* [EXERCISE DATA]:
════════════════════

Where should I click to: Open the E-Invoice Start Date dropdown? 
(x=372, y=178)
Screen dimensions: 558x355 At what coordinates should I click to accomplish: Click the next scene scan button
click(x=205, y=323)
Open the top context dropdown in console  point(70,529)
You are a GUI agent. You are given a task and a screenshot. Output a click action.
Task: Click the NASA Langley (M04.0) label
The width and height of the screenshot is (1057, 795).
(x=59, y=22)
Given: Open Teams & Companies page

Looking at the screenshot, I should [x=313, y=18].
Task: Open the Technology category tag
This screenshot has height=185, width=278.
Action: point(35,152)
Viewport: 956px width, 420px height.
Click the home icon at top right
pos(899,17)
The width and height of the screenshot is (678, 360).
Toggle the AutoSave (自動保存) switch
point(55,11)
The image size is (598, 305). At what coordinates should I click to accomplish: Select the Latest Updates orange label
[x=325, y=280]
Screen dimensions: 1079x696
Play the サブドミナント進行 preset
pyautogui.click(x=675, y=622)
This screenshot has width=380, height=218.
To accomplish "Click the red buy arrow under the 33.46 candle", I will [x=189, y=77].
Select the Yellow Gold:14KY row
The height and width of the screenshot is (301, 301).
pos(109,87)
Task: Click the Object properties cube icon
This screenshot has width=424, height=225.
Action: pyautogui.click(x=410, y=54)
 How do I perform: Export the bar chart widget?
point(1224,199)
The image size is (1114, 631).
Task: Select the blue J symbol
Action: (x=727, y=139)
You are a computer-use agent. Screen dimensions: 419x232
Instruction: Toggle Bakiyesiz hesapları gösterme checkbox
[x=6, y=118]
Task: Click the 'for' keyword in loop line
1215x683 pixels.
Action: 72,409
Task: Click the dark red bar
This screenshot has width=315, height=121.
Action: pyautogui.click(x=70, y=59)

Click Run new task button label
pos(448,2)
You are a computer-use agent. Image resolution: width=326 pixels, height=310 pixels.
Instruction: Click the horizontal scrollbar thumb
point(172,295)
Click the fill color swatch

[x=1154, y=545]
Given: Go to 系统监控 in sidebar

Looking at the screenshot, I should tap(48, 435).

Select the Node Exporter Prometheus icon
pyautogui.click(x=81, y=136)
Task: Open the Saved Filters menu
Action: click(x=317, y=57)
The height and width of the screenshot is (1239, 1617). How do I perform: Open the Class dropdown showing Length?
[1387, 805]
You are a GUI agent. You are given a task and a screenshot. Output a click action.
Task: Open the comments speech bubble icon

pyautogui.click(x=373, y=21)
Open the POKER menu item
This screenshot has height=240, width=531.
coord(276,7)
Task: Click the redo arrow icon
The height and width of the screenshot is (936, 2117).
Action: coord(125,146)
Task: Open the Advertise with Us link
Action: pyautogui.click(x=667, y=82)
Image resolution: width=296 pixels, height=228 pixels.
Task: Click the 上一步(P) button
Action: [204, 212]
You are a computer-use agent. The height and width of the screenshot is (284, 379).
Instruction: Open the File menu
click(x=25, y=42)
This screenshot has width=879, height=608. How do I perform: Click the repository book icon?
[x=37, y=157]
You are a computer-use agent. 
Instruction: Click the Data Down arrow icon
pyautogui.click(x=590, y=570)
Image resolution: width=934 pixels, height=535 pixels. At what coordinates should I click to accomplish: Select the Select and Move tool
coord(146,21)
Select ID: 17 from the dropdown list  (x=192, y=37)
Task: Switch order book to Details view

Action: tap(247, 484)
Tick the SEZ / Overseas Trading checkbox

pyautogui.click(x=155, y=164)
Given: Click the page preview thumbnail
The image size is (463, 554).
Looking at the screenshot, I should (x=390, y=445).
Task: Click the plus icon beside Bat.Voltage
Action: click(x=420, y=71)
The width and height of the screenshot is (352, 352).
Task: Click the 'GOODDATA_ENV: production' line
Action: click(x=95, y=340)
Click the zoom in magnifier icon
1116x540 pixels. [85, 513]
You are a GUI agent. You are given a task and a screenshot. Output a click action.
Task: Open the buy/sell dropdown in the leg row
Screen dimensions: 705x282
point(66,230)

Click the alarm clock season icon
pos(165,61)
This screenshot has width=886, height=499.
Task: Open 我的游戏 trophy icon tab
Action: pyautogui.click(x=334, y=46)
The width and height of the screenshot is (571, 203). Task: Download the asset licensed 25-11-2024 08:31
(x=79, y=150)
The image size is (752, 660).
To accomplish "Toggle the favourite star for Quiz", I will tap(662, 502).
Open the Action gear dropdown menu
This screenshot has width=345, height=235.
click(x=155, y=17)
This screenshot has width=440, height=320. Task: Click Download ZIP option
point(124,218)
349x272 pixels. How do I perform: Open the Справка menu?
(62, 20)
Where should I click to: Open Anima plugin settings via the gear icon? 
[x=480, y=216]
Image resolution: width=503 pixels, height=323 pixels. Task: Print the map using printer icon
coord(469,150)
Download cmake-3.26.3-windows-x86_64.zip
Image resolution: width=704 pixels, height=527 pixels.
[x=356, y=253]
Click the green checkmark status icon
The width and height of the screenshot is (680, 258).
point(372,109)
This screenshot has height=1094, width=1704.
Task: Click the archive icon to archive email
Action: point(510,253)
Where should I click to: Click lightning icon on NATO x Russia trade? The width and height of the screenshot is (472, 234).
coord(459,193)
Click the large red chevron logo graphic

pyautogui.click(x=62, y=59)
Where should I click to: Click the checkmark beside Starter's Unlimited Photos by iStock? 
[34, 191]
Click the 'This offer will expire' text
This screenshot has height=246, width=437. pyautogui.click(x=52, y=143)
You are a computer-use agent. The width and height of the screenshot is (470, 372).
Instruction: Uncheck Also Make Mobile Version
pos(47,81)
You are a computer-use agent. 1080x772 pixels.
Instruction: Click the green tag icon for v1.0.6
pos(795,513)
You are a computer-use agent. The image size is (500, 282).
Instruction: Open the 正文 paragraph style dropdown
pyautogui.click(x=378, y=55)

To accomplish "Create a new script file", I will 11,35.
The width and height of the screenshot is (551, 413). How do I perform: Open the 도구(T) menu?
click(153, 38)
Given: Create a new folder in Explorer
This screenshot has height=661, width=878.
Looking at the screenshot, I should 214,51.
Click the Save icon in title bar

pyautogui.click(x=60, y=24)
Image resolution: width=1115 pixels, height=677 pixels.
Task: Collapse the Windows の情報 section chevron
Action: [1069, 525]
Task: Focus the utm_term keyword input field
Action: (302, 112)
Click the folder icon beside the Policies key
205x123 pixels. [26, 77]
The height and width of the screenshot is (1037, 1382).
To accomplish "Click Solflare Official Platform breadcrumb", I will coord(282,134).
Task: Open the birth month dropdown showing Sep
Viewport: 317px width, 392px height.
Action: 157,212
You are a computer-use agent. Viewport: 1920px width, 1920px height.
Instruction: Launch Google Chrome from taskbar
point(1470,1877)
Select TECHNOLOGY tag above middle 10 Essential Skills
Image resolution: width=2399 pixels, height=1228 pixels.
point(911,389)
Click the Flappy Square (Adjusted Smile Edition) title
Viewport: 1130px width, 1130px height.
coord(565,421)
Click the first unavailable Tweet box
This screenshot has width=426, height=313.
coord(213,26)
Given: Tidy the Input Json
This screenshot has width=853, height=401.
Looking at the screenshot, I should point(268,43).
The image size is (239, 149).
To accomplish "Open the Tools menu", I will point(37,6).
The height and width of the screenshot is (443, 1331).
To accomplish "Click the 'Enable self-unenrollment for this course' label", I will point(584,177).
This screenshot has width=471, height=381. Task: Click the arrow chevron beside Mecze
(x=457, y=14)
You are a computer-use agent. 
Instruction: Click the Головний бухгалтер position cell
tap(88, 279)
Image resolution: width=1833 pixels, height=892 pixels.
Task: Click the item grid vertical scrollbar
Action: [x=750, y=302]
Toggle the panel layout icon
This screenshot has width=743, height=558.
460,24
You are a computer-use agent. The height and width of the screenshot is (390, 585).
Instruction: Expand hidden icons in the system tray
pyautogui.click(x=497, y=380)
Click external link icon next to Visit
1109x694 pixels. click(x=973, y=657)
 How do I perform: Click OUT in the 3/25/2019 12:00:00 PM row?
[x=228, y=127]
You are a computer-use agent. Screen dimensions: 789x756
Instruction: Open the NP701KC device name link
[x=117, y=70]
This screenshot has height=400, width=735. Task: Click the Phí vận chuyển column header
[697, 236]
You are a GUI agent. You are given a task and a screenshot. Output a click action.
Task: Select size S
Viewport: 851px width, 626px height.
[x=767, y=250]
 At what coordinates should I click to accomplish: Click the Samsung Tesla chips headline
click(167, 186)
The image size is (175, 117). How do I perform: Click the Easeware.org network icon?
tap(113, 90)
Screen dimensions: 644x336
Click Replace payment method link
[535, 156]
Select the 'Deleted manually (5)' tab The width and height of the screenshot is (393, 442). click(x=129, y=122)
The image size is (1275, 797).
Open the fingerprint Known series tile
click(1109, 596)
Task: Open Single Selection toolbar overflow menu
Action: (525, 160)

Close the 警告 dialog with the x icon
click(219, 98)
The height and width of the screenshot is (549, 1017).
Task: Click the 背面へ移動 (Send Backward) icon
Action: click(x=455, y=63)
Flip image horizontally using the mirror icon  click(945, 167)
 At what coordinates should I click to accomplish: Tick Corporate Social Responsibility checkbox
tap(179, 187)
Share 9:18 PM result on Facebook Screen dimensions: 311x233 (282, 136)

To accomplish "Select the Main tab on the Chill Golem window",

════════════════════

* [ACTIVITY]: Beginning at the line above with "Task: Open the buy/sell" and finishing at the line with "Download cmake-3.26.3-windows-x86_64.zip", return each line exactly and return nothing else.

* [SOLUTION TO THIS PROBLEM]:
Task: Open the buy/sell dropdown in the leg row
Screen dimensions: 705x282
point(66,230)

Click the alarm clock season icon
pos(165,61)
This screenshot has width=886, height=499.
Task: Open 我的游戏 trophy icon tab
Action: pyautogui.click(x=334, y=46)
The width and height of the screenshot is (571, 203). Task: Download the asset licensed 25-11-2024 08:31
(x=79, y=150)
The image size is (752, 660).
To accomplish "Toggle the favourite star for Quiz", I will tap(662, 502).
Open the Action gear dropdown menu
This screenshot has width=345, height=235.
click(x=155, y=17)
This screenshot has width=440, height=320. Task: Click Download ZIP option
point(124,218)
349x272 pixels. How do I perform: Open the Справка menu?
(62, 20)
Where should I click to: Open Anima plugin settings via the gear icon? 
[x=480, y=216]
Image resolution: width=503 pixels, height=323 pixels. Task: Print the map using printer icon
coord(469,150)
Download cmake-3.26.3-windows-x86_64.zip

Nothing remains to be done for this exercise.